The 150-year-old Wilford's Mill chimney at Brompton, near Northallerton, is to be taken down on safety grounds, despite a campaign by residents, who say it is one of the most important remnants of the area's linen industry.

The owner of the 160ft. high chimney, Felicity Bonaventura, wants it demolished, claiming that it is unsafe and insurance costs are too high.

Her agents, Strutt and Parker of Harrogate, say it will now be brought down piece by piece.

Christopher Orme of Strutt and Parker said: "It will be taken down brick by brick to a safe level, simply because we cannot find an alternative economical use for it." The decision has angered members of Brompton Heritage Group, who had called for the chimney to be retained. They say they were not told about the demolition until contractors arrived at the site.

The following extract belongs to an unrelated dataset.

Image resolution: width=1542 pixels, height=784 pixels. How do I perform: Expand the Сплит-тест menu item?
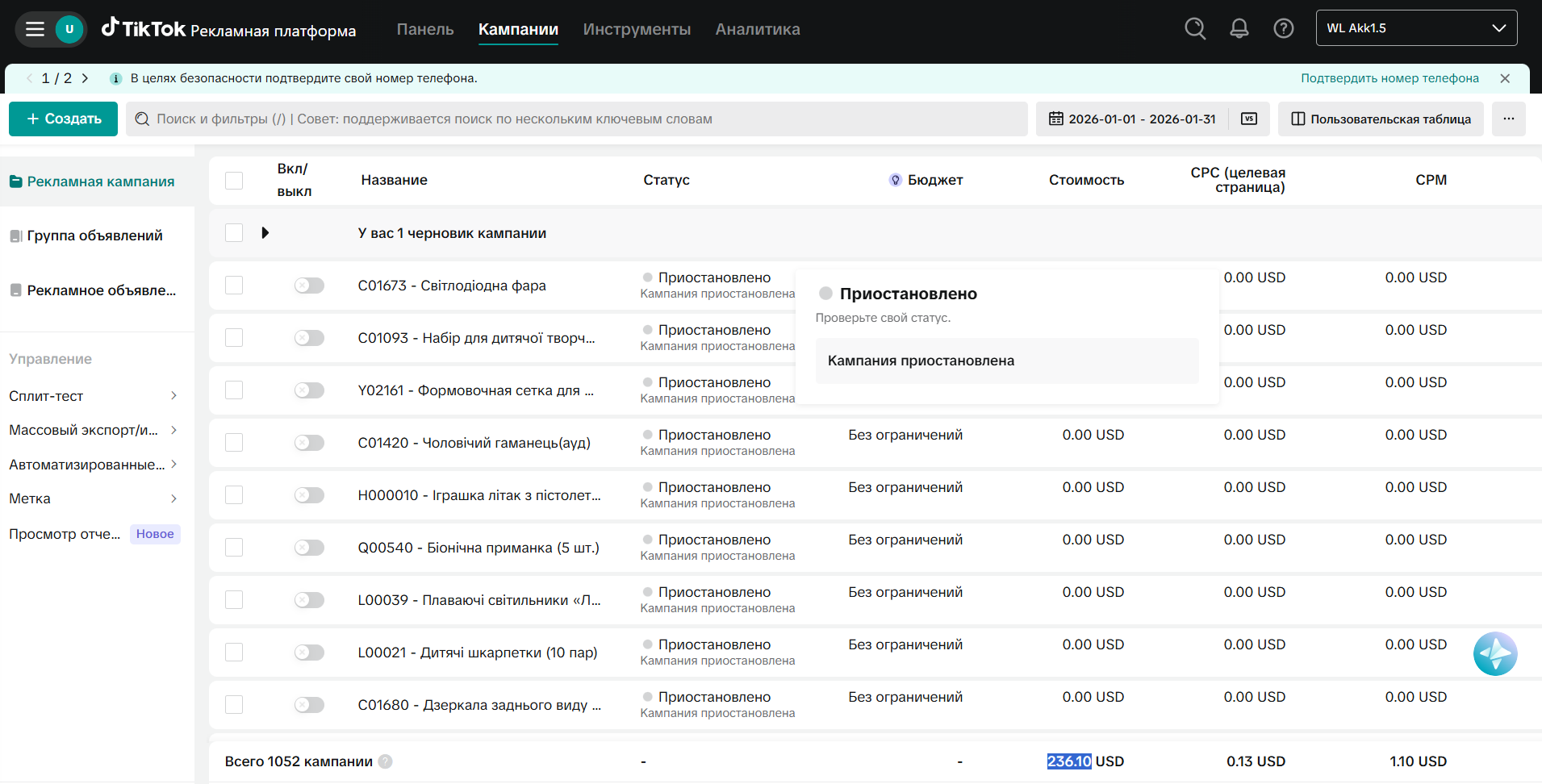click(93, 396)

Chairman of the group Erik Matthews said: "We have bent over backwards to work with Strutt and Parker and put forward viable ways of keeping the chimney in place. There is an overwhelming wish in the village that it should stay.

"It was only when the demolition contractors appeared in the village to size up the job that it became obvious that the owner and agent appear to have rejected our proposals.

"We had offered to pay £600 for a structural survey and had not ruled out helping to fund any repair costs. The strength of feeling was clear when over 80 people turned out to a public meeting to try to save the chimney and young people gathered 800 signatures on a petition against destroying it.

"I can only say that we feel badly let down."

The original demolition date was set for June 18, but an outcry by local people meant that the work was cancelled while emergency talks were held.

The campaign to save the chimney was originally spearheaded by the Brompton Village Design Statement Group, but after a public meeting, the heritage group was formed.

The demolition will take place later this month and is expected to last for about four days.